We plan to implement this new well design in more of our future wells. This, along with the other performance initiatives being undertaken, are gonna lead to significantly lower, more predictable cost structure for our future wells. I’ll now turn the call back over to Jay.

Jay Allison, Chairman and Chief Executive Officer, Comstock Resources Incorporated: All right, Dan, thank you. Roland, thank you. If everyone would please turn to slide 21. You know, I know we’re dealing in a 90-day capsule on this call. I understand that. The Comstock story over the past 5 years has been defined by our quest to add substantial drilling opportunities in the Western Haynesville, not just the last 90 days capsule. Over that period, we have leased or acquired drilling rights on 728,000 gross acres, comprised of approximately 30,000 individual leases over that 5-year period. Overall, our leases have favorable terms supporting our development program. As a result of that program, over 5 years, not the last 90 days, we now have 2,546 net locations identified on our acreage.

We’ve been joined by 3 other companies now who are actively drilling and working in the Western Haynesville Basin. The Haynesville Shale is viewed, in our opinion, as the most important basin to supply natural gas to Gulf Coast LNG facilities, and now to data centers being built in Texas and Louisiana. The arrival of the Western Haynesville is the game changer as the market looks into the future to where the needed natural gas will come from. They all ask that question. Our relationship with NextEra, which goes back to 2015, combined with our ideal locations and the drilling results that Dan has just talked about in the Western Haynesville, it led to the March 19, 2026 announcement of what?

That the U.S. Department of Commerce selected our Western Haynesville site to host a new 5.2 gigawatt natural gas fire power generation hub to be located where? In Anderson County, Texas. Our current goals for the company, they’re fivefold, and the fifth one you’ll really want to hear. Fivefold. Number 1, enhance our legacy Haynesville drilling program, which we accomplished by adding 114 horseshoe wells to our near-term drilling program, which Dan talked about. They’re fantastic performing wells. Currently, 3 of our 5 rigs deployed in our legacy Haynesville area are drilling horseshoe wells. 2, strive to continue to be the low-cost operator. The combination of having the lowest cost and an abundance of drilling inventory closest to the growing natural gas demand will drive the market value for Comstock.
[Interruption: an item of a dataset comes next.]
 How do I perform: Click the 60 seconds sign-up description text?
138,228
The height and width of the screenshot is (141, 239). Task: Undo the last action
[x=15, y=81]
Third, obvious, continue to protect the balance sheet, which was greatly helped by the divestitures we made in 2025, and by our robust hedging program, as outlined on slide 22, as well as our strong financial liquidity of almost $1.3 billion. 4, support the build-out of our midstream company, Pinnacle Gas Services. The formation of Pinnacle Gas Services by us in 2023 to gather and treat our natural gas in the Western Haynesville not only supports our drilling program, but also led to power generation hub opportunities. By controlling our midstream, we’ll be able to keep our producing cost low and capture the future value by owning the infrastructure.

PGS is now in a position to have its separate credit facility. We believe we’re nearing the end of a very, very strong process of finding an equity partner to allow us to continue to grow our midstream footprint and to take advantage of future opportunities to connect the Western Haynesville to premium markets. Finally, number 5, which is what much of this conversation has been on, optimize the drilling and completion of our wells in the Western Haynesville. Of the 44 wells we have drilled through the first quarter, many have different vertical designs. They were drilled to various depths with laterals of various lengths, which were drilled and completed with different methods and tools, as Dan has gone on and on about. We’ve also produced the wells by employing different drawdown levels. The well performance has varied, which should be expected in a new shale play.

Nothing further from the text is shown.